Exercise objective: Starting at the line containing "The height and" and ending with the last of the rows, write the lines again with "thumbnail" swapped for "image" and everything else unchanged. Leave the pictures out of your answer.

## Begin Records provided

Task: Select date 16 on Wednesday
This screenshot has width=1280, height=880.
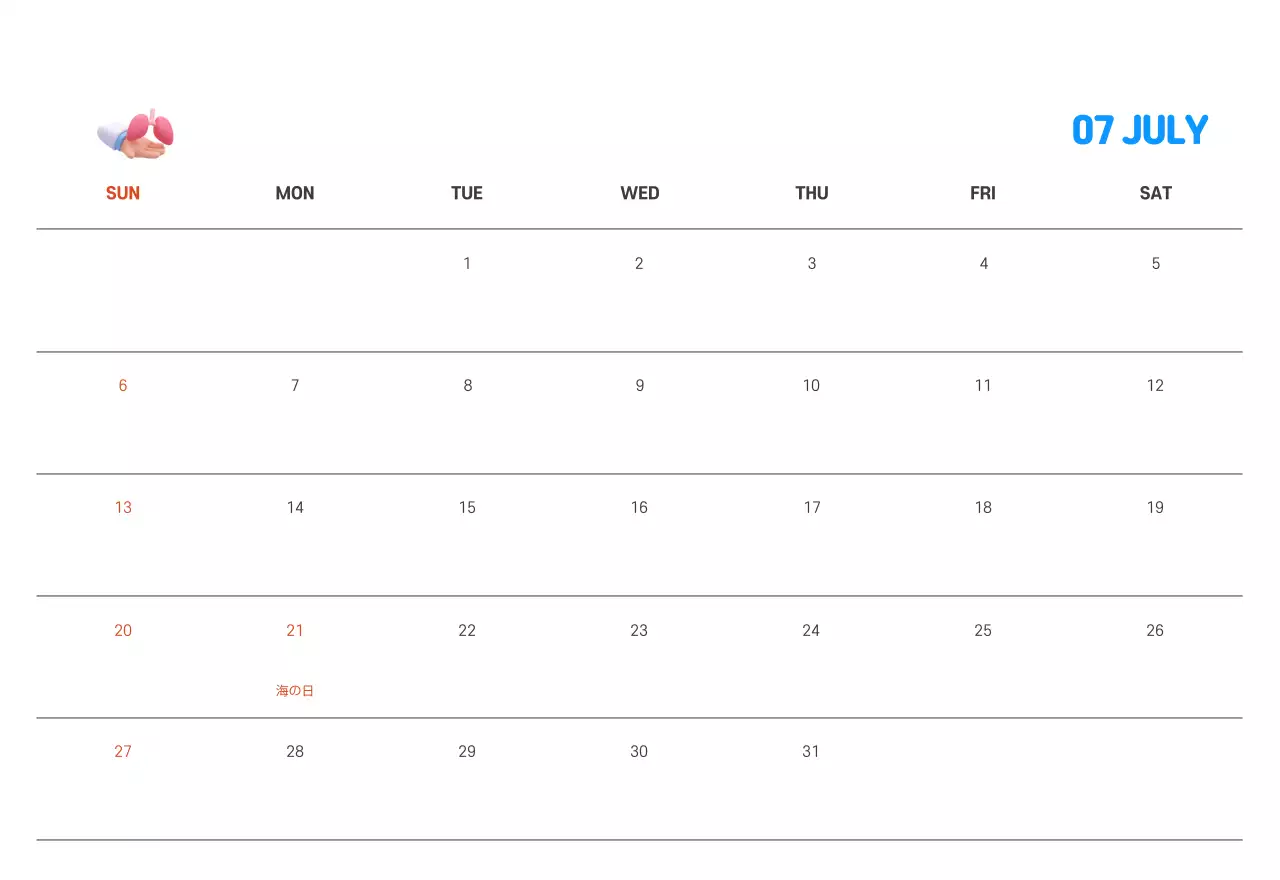Action: 639,508
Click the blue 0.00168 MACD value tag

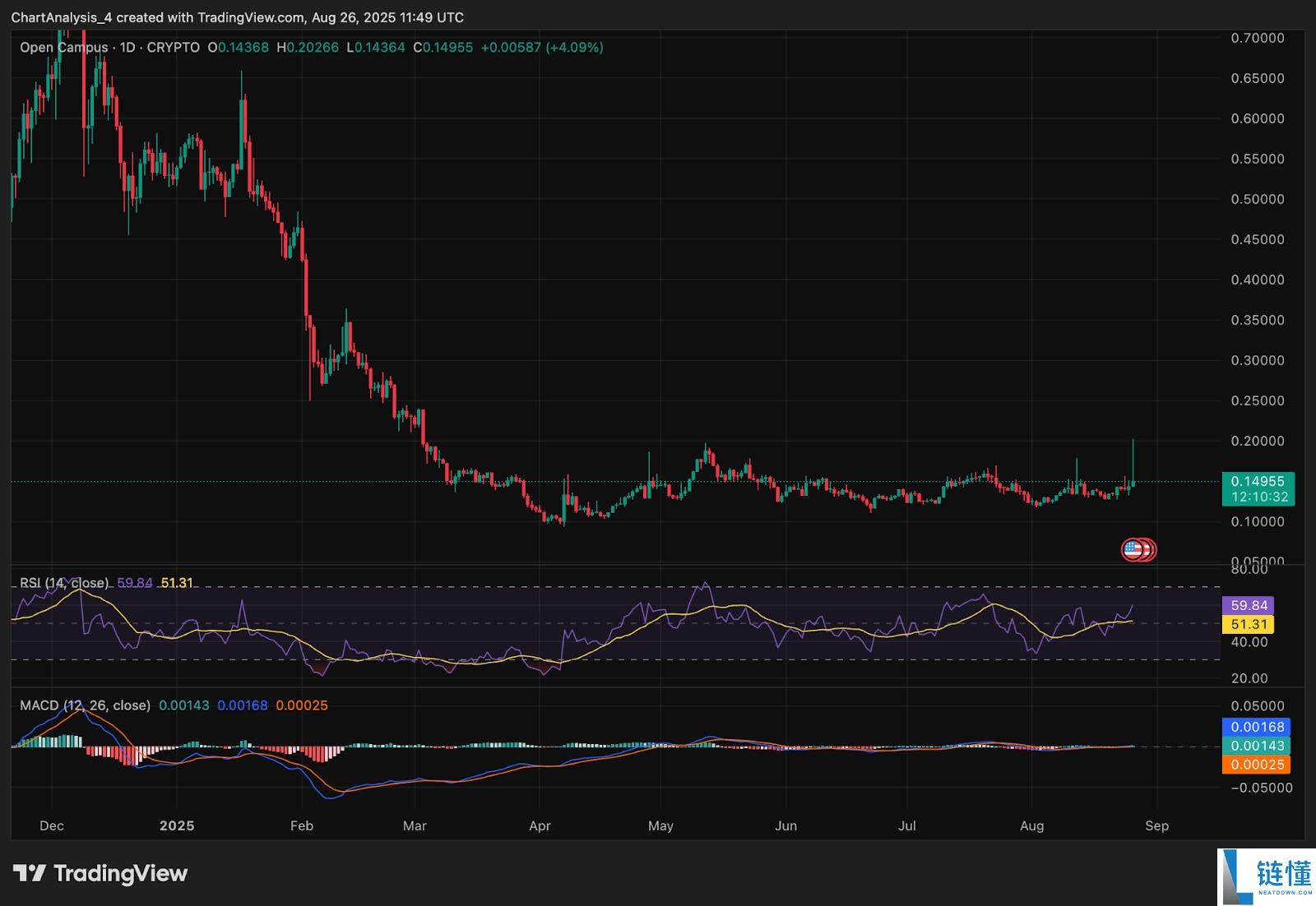point(1257,727)
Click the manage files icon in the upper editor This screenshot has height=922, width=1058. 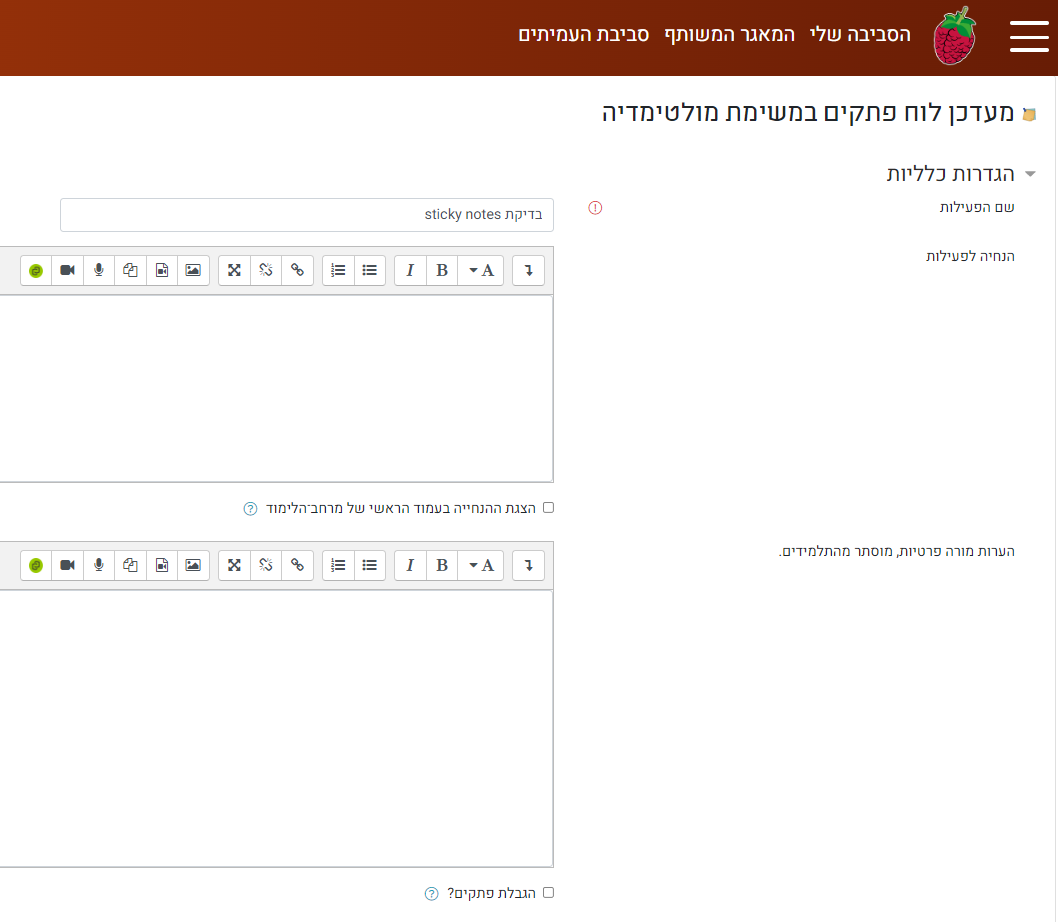tap(130, 270)
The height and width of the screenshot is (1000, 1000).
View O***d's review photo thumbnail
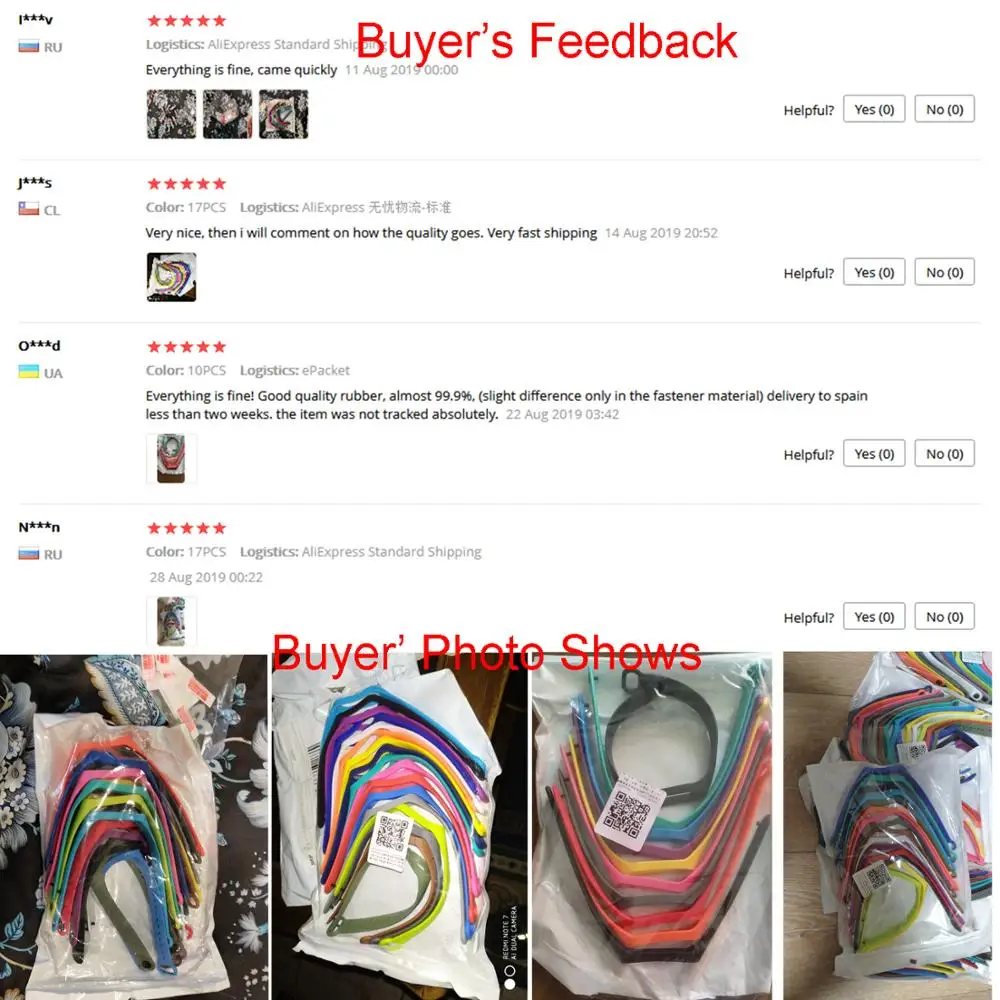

## End Records provided

Result for this task:
The height and width of the screenshot is (1000, 1000).
View O***d's review photo image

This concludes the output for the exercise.